Condo Council releases Dec. 10, 2019 meeting minutes
In minutes of their Dec. 10, 2019 meeting, leaders of the Siesta Key Condominium Council have highlighted a number of comments of their guest speaker, Mike Angers, vice president of Brown & Brown Insurance of Sarasota.
Angers began his presentation by citing the amount of insurance losses experienced globally, the minutes said. “Specifically, for 2017 & 2018 — $219 billion!” the minutes pointed out.
Rate increases are driven by industry losses in general, “not just local experience,” Angers told the members, according to the minutes. An insurance company re-insures its policies through a network of re-insurance companies, he explained. “These companies have taken a substantial global hit in the past two years and are increasing rates to your insurer,” the minutes added. Condominium associations should make sure that their brokers “shop” their policies, Angers emphasized. The market has become more competitive, he added, and, “[n]aturally, older condos get fewer bids. Aged buildings tend to have more problems such as older roofing components.”
Angers further explained that flood insurance is limited to $250,000 per unit, “so don’t take out duplicate flood insurance on your own — it’s a waste of money,” the minutes quoted him. “With that said, nothing precludes you from buying supplemental insurance above [$250,000]” from Lloyd’s of London, for example. In effect, these supplemental policies have a $250,000 deductible, Angers noted.
“Contents are another matter — you should insure what you think is necessary,” the minutes quoted him.
In the event of a catastrophic loss, he pointed out, Sarasota County regulations dictate how a structure should be rebuilt. “Mike feels the county would be reasonable in the implementation of rebuilding guidelines,” the minutes said.
“Take pictures of all aspects of your condo” to have them ready in the event of future claims,” Angers told the members.
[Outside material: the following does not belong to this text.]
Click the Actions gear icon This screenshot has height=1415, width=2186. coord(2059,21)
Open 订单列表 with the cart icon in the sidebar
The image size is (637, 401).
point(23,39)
In addressing structural features of buildings, Angers explained that frame walls and roofs are the lowest rated; masonry walls and frame roofs have the next best rating; and masonry walls and concrete roofs are the highest rated, the minutes added. “Associations should be proactive about their roofs — schedule annual inspections and repairs,” the minutes continued.
Normally, a condo association should obtain a mitigation survey. Surveys are usually required for obtaining individual homeowner policies, the minutes said.
However, in circumstances in which old roofs that have not been rehabbed, Angers said, completion of a mitigation survey actually might result in a higher premium, the minutes noted.
Regarding liability insurance, Angers said, “The trend is for insurers to put more exclusions in the policy and/or add deductibles for liability claims.” Among such exclusions, the minutes continued are those for firearms and other weapons-related claims; a construction-related claim (for example, someone trips over a cable in the construction area); and insured versus insured exclusions. “This means that if the owner or family member is injured, coverage will not apply,” the minutes explained. Directors of an association “should carefully review the policy because the insurers are not going to highlight [the exclusions] for you,” Angers told the members, as noted in the minutes.
Each association should consider having a catastrophe plan, Angers continued. He “mentioned that restoration companies such as Servpro and WrightWay” will send someone out and then prepare a catastrophe plan “at no cost or obligation to the condo. However, a cat plan will not result in an insurance credit — it’s just a good thing to have,” the minutes said.
Yet another piece of advice he offered, the minutes continued, is “Allow your broker to obtain insurance bids on your behalf. It is counterproductive to contact insurers on your own.”
Finally, the minutes said, “How to save money on premiums? Consider increasing the deductibles on your wind/property and flood policies.”